Questions About Street Photography in Dubai, UAE

Discussion in 'Travel' started by crowdspotting, Dec 29, 2010.

  1. I will be spending a few weeks in Dubai in March 2011, and would like to know what the generally accepted norms are for making photographs or people in the street and other public places.

    My photographs are usually of crowds, and I use a wide-format Noblex, which is an odd-looking device but has the advantage of avoiding that "pro" look that can raise suspicion in some cities. Generally I go unnoticed.
    About Dubai, I am wondering:
    • Are there are any laws that I should know about, regarding public photography
    • Are there are customs or cultural considerations (for example, is shooting a particular subject considered "rude?" Must I ask before making a photograph of a person?)
    • Are there are security concerns about theft, etc. (beyond using common sense)
    • Are there any places that are universally off-limits to photography?
    Thanks in advance for your help!
    Jeff Phillips
    Signature URL removed. Not allowed per photo.net Terms of Use.
     
  2. You will be in a different country where the laws are not what you are accustomed to. In addition to civil law, you may also be subject to religious law - which can be even more restrictive. Therefore, you need to be much more reserved than you would be at home.
    Some of the more obvious rules are:
    - Always ask before photographing someone.
    - Never photograph women or children.
    - There will be restrictions on photography in some areas - the airport, and any military facilities, for example.
     
  3. Hi.
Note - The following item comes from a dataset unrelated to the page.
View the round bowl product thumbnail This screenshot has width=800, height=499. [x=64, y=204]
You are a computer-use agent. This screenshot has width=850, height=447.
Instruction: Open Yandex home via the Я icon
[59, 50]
Definitely a very good place to snap few shots. As far as the laws and the custom considerations you should not have any problems as long as you obey them.
     
  4. Louie's suggestions are sensible. In addition to asking for permission, offering somebody a couple bucks never hurts, either. I love to photograph in places where everybody has a price (and that price is LOW).
    To be extra cautious, check with the US State Department and a UAE embassy or consulate before you leave. I you see a policeman in your shooting area, ask in advance if you are allowed to shoot in that location. My experience is that cops appreciate it if you ask them before they have to approach you and give you a hard time. Usually it's not problem, and if they complain, move on to greener pastures.
    Above all, be careful. A British couple in Dubai was jailed for several weeks last year for public displays of affection. Anything can happen to you if some local disapproves of your actions, so be direct, friendly, cooperative, and treat everyone with a LOT of respect.
     
  5. I have a home in Dubai, though now I'm currently residing in Turkey. Photographing in Dubai is very relaxed. You can photograph without worries just about anywhere (malls, airports, mosques, etc). Police don't see photographers as a threat in the UAE. The only thing that I would suggest you refrain from photographing are 1. women (unless you have their permission) 2. people on the beach... especially women.
    And do NOT offer an Arab money to be photographed. It would be considered a cultural insult. If you did, I wouldn't be surprised if he turned around and offered you double to leave him alone. Just kindly ask and everyone will be all smiles. You'd be surprised how much people love to be photographed.
    On the other hand, if you offered a labor/construction worker (usually Indian, Pakistani, Bengali, or Sri Lankan) money for a photograph, I'm sure he'd be delighted considering how little they earn.
    I wonder if the british couple that Dan mentions is the one that was jailed for publically having sex on the beach. That's a bit more than a public display of affection. In the UAE its common for couples (even the fully covered arabs) to walk around holding hands, hugging, and even kissing on the cheeks . You just won't see full-on tongue action. And if you did, you definately don't want to be photographing such a thng... unless you want to be considered a perv. :) I'd actually love to take a photo of you taking a photo of such a scene. It would be great for my small 'street photography' collection. I can already imagine the photo... you'd be sharply in focus with the kissing couple blurred in the backgroung bokeh. hehehe
    My wife is able to get much better photos of women in the UAE than me. She once got a photo of a fully covered woman walking right by a scantily clad woman. In the background was a mosque next to a modern styled building.
     
  6. deleted double post... sorry
     
  7. And do NOT offer an Arab money to be photographed.​
    Interesting and good to know. Obviously, it wouldn't be appropriate to offer money to a Dubai banker or hotel manager. I was thinking of laborers, shoe shiners, etc.
    people on the beach...​
    I wouldn't do that anywhere. What happens on the beach stays on the beach.
     
  8. To every one on this thread, thanks for the excellent advice. This will make my time there more productive and less stressful.
    Jeff
     
  9. It is not a preferred kind of photographyand it is not welcome. But nobody is arrested, imprisoned or deported yet
    because of street photography here in Dubai. Correct me if I am wrong.

    This is my blog: http://dxbfilm.wordpress.com
    Modesty aside, the photos in my blog are answers to your questions about the topic.
    Let the photos speak.

    As in New York, so is in Dubai.
    Just be extra extra extra careful shooting veiled women.
    The best approach is to ask them with a smile.
    If your intuitions say DON'T, then don't.

    Long live the streets and long live Dubai!